Samuel Scott was born in 1804 in Clinton County, Kentucky and moved with his family to Wayne County, Kentucky as a youth. There he married Abigail Victoria Smith in 1824. In 1836, the couple and their growing family moved to Missouri, settling in Bates County on the Kansas line. Scott was a 52- year- old successful farmer when he pioneered in Kansas Territory in 1854. His family were the first settlers in Scott Township in north central Linn County. [Cutler, History, Linn County]

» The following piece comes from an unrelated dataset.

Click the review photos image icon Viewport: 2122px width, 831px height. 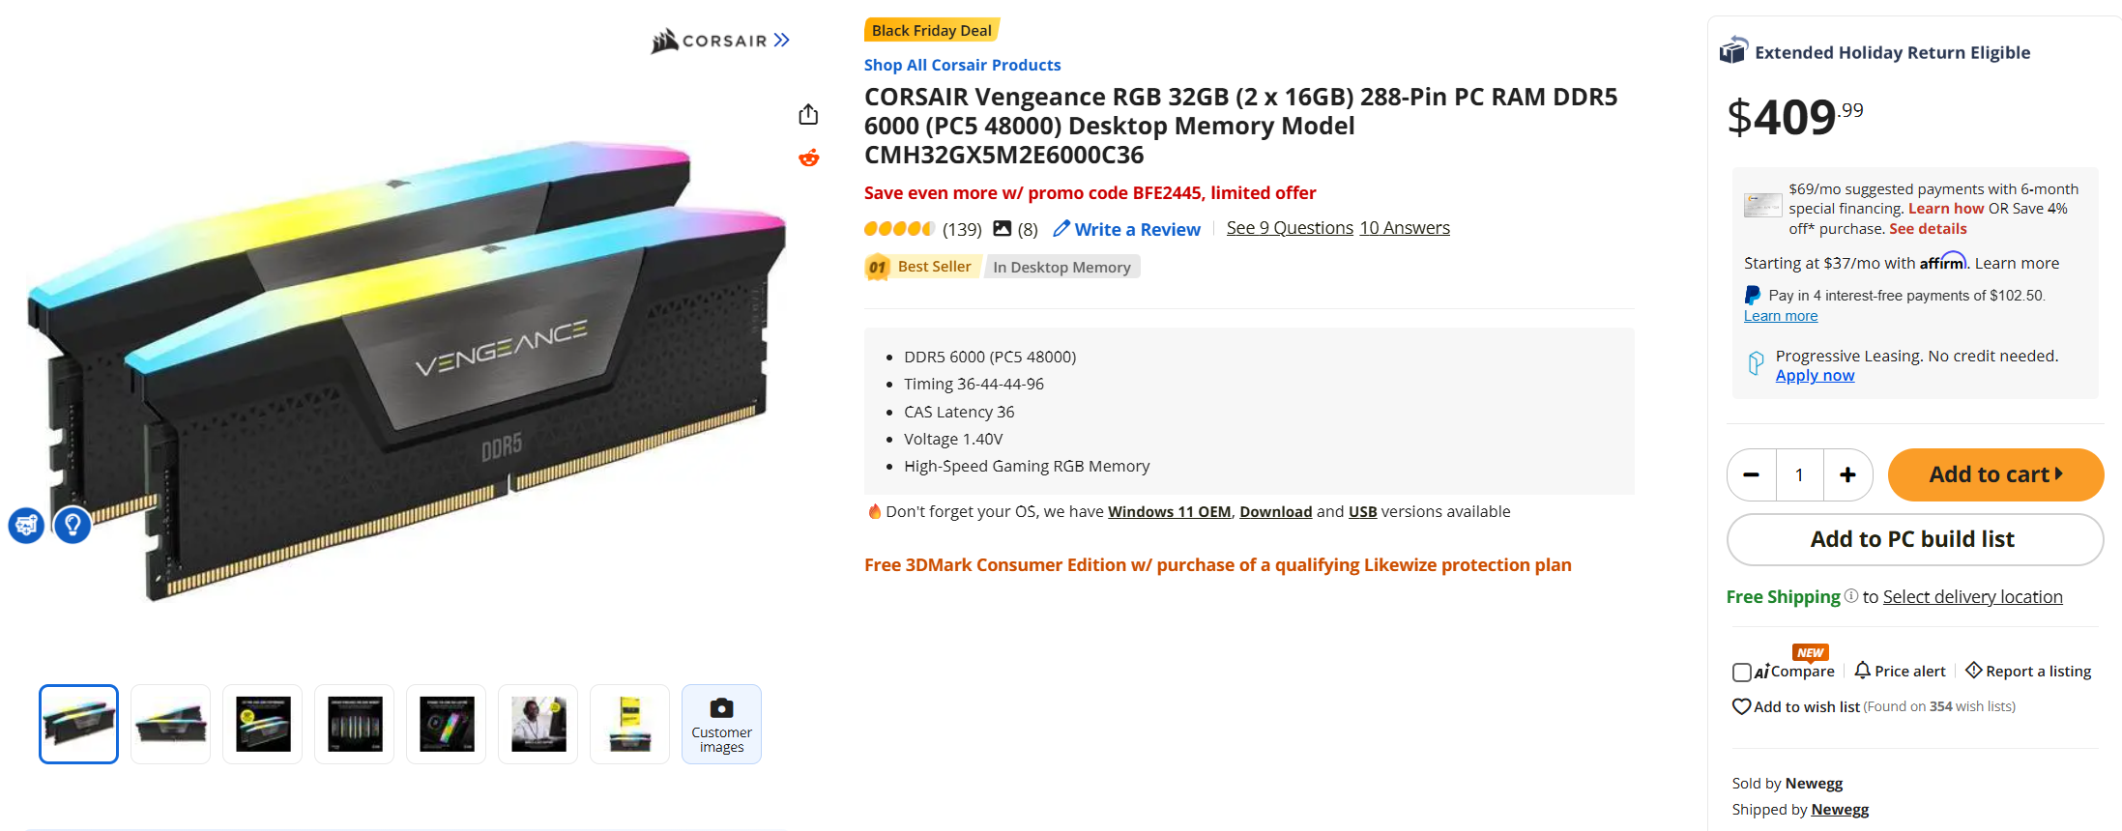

Charles Jennison (1834-1884)
Jayhawker Leader in Linn County, Kansas
Scott had several slaves working on his Kansas farm and his outspoken advocacy of slavery in the Bogus Legislature and at home was a source of irritation to his free-state neighbors. He was threatened several times and in 1858, believing the pro-slavery cause lost in Kansas, he took his slaves to Missouri and sold them to a trader. The sale deprived the active Linn County "Underground Railroad" of the opportunity to transport Scott's slaves, which further incensed the free-state forces. [Cory, Slavery in Kansas, 238] Other allegations against Scott were that he had harbored Missouri "Bushwhackers" on their raids into Kansas [Watts, How Bloody Was Bleeding Kansas, 129] and that he had come back twice after being "expelled" by free-state vigilantes. [Sanborn, Some Notes, 262]
Linn County was headquarters for Colonel James Montgomery, Campbellite preacher and militant abolitionist and for Colonel C. R. Jennison, leader of a group of "Jayhawkers" who conducted raids into Missouri. On November 18, 1860, a group of Jennison's men came to Scott's farm, called him out and hanged him in his front yard.
Harry Jasper Harris, a 13-year-old neighbor from an upstate New York family, described the hanging many years later:
"Sam Scott lived 13 miles south east. He was a proslavery man and Voted that ticket and used to own Slaves in Southern State. His wife was Dead and he had two single Girls 18 and 20 years of age that kept house for him. They were Fine looking Girls... One Day some armed Men Rode up to Sam Scotts House and said they wanted him to go with them. He hesitated; But one of the Men says Sam we won't hurt you. And so he went. They took him about 200 yards from the house. Plain in sight and Hung him to a tree. The Girls was watching and when they see what they were doing, they ran--one with an Ax; and the other with a Butcher knife--to cut him down; before they could cut him down he--was Dead. My two sisters and I with our oxen and wagon went over to Sam Scotts after some Peaches a short time after he was Hung. They had told us to come, at about that time. When telling us about the Death of their Father, the Girls would weep so they could scarcely talk." [Harris, My Story,5553ff]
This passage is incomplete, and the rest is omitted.